One of our members was a pharmacist who, after the meeting, thanked me for telling the story – for opening up about the lack of responsibility that from time to time reared its ugly head in the medical profession. That was a huge vote of confidence for me and I began my journey back in earnest.

In Toastmaster, you give ten speeches that are evaluated by your peers before you move on to the next level, which is the bronze level. Then you go on to silver and gold. By the end, you’ve done 40 speeches, each one focussed on a different aspect of speaking before an audience.

Our club is the oldest in the city of Calgary and has a number of members who have been coming to meetings for over 20 years. It’s important when you select a club that’s an established one, with competent, experienced speakers you can learn from.
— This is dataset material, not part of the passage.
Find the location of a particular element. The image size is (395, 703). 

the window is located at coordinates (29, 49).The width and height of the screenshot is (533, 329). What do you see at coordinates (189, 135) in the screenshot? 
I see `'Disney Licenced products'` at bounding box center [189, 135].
Peter Temple at a Toastmasters Meeting

Me at a recent TM meeting

Learn I did. Each speech I gave made me a better speaker and gave me more confidence. I still attend meetings when I’m in town – it’s my place to “play.” After 40 speeches, I graduated to professional speaking and am moving up through the ranks of this noble profession.

When I was ready to take on a career in speaking, I contracted with the largest public seminar company in the world, National Seminars, out of Kansas City, Missouri, in the U.S. Let me tell you, six hours on stage a day, five days a week, a different city every day, makes you a very good speaker – the evaluations tell me that.

It took a bit of confidence in myself to submit the videotape of the speech that got me hired. But, it was well worth. And now I’ve graduated to my own speaking business. Constantly moving outside your comfort zone is the only way to get better at speaking in public.

Speaking always provides challenges. The better you get, the more you realize there is to learn. I’ve risen through a number of levels, each one more exciting and rewarding than the last. And the people in every facet of the business are the warmest, most supportive people I’ve ever met.

My point in all of this is that becoming is good speaker is the same as playing the piano. You need to put in your 10,000 hours (Outliers by Malcolm Gladwell) to become an expert at it. You need to “do it.” Over and over again. There is no short cut.

So get started as soon as you can.
You have nothing to lose and so much to gain.
One of those things is something you absolutely cannot buy: Confidence.